Hello

As of the checkbox I meant something like -
[ ] Trust DANE w/o CAs
[ ] Trust CAs w/o DANE
I.e. globally, not per domain. I admit it's not very practical.

As for self-constrained cert, assume the private key is compromised.
Now I tell my CA to revoke the certificate, and with DNSSEC I can't revoke
and have to wait.
If the certificate "constrains itself" to require a CA validation, having
signed TLSA will not prevent me from revoking it.

Actually now I see that this is also answers my own question why we need
usages 0 and 1 - they allow CA-based revocation
in case of the private key compromise.

I wonder if it's the only scenario which benefits from usage 0/1 ?

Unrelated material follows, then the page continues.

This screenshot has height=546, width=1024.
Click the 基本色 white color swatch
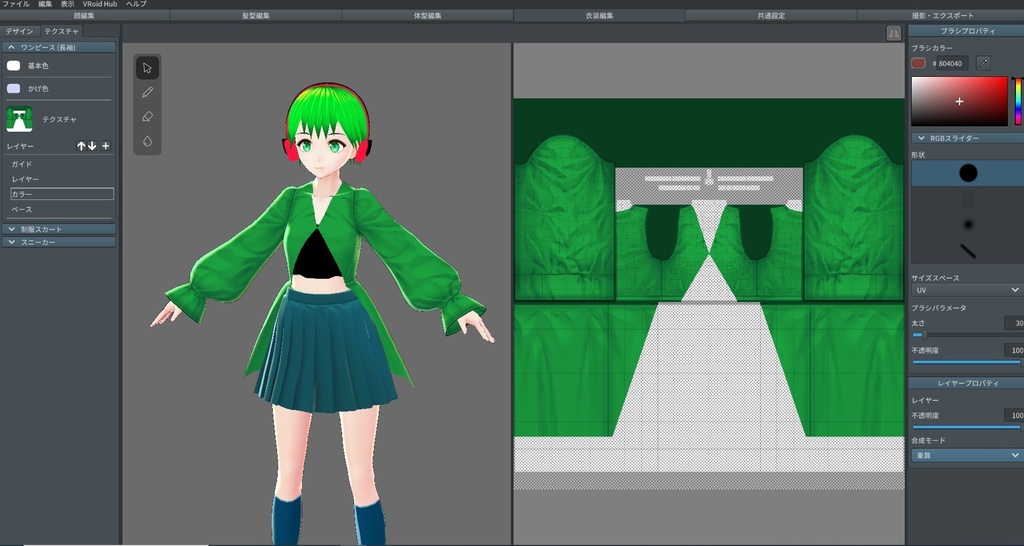(x=14, y=66)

Actually what made me ask is the following statement in
http://tools.ietf.org/html/rfc6394#section-3.1

> Continuing to require PKIX validation also limits the degree to which
> DNS operators (as distinct from the holders of domains) can interfere
> with TLS authentication through this mechanism. As above, even if a
> DNS operator falsifies DANE records, it cannot masquerade as the
> target server unless it can also obtain a certificate for the target
> domain.

I wonder how the fact that I created one record with use case 0,
prevents my DNS operator from creating a false record with use case 2.